O ho, O ho!” This savage exclamation was, says Steevens, constantly appropriated by the writers of our ancient mysteries and moralities to the devil. In “The Tempest” (i. 2), Caliban, when rebuked by Prospero for seeking “to violate the honor of my child,” replies:

“O ho, O ho! would it had been done!
Thou didst prevent me; I had peopled else
This isle with Calibans.”

Push.
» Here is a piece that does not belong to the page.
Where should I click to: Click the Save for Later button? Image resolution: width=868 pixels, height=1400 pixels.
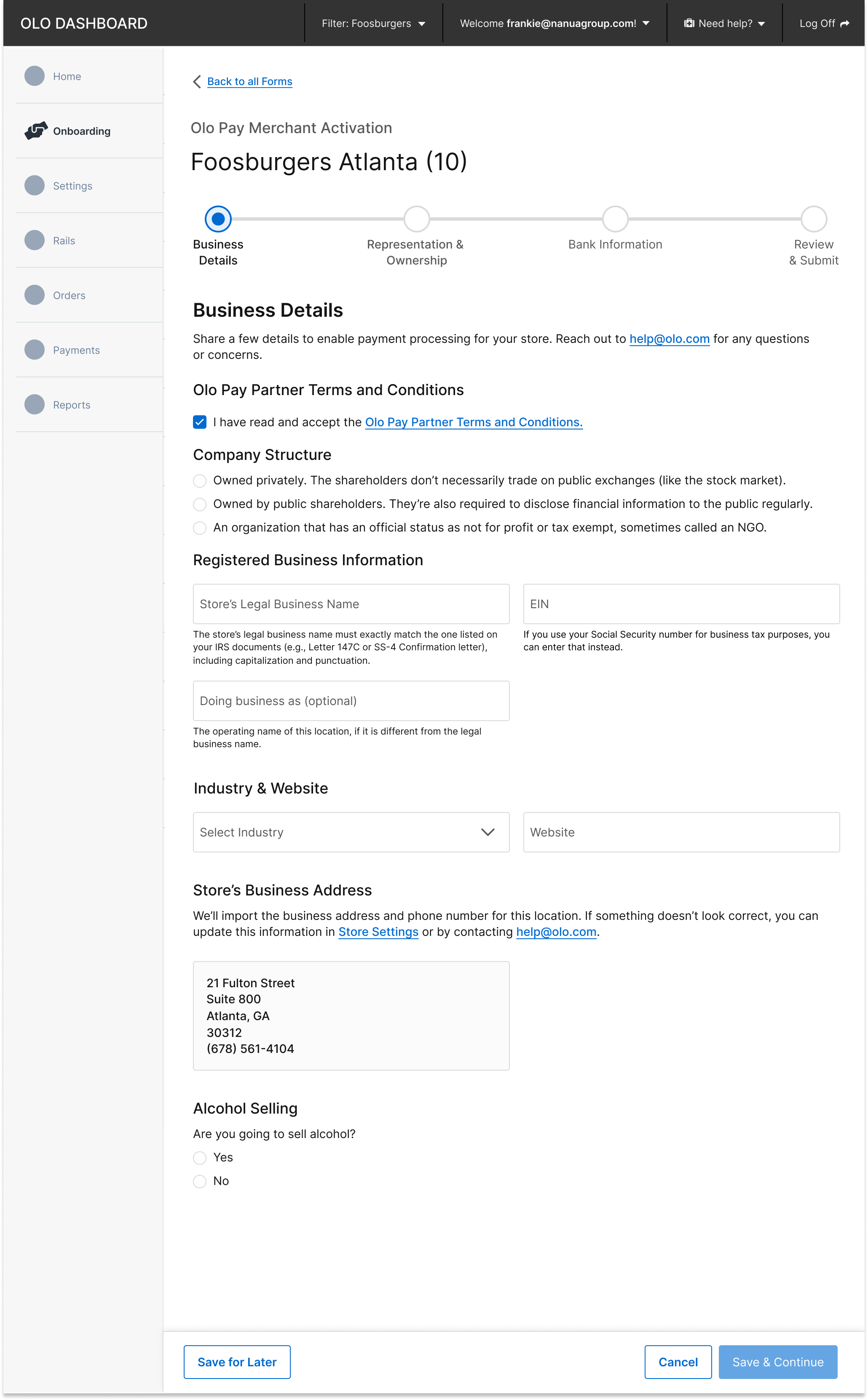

An exclamation equivalent to pish.[975] It is used by Leonato in “Much Ado About Nothing” (v. 1):

“And made a push at chance and sufferance;”

and again, in “Timon of Athens” (iii. 6), where one of the lords says: “Push! did you see my cap?”

Rivo was an exclamation often used in Bacchanalian revels, but its origin is uncertain. It occurs in “1 Henry IV.” (ii. 4): “‘Rivo!’ says the drunkard.” Gifford suggests that it is “corrupted, perhaps, from the Spanish rio, which is figuratively used for a large quantity of liquor,” a derivation, however, which Mr. Dyce does not think probable.

Sneck-up. This was an exclamation of contempt, equivalent to “go and hang yourself.”[976] It is used by Sir Toby in “Twelfth Night” (ii. 3), in reply to Malvolio’s rebuke: “We did keep time, sir, in our catches. Sneck up!”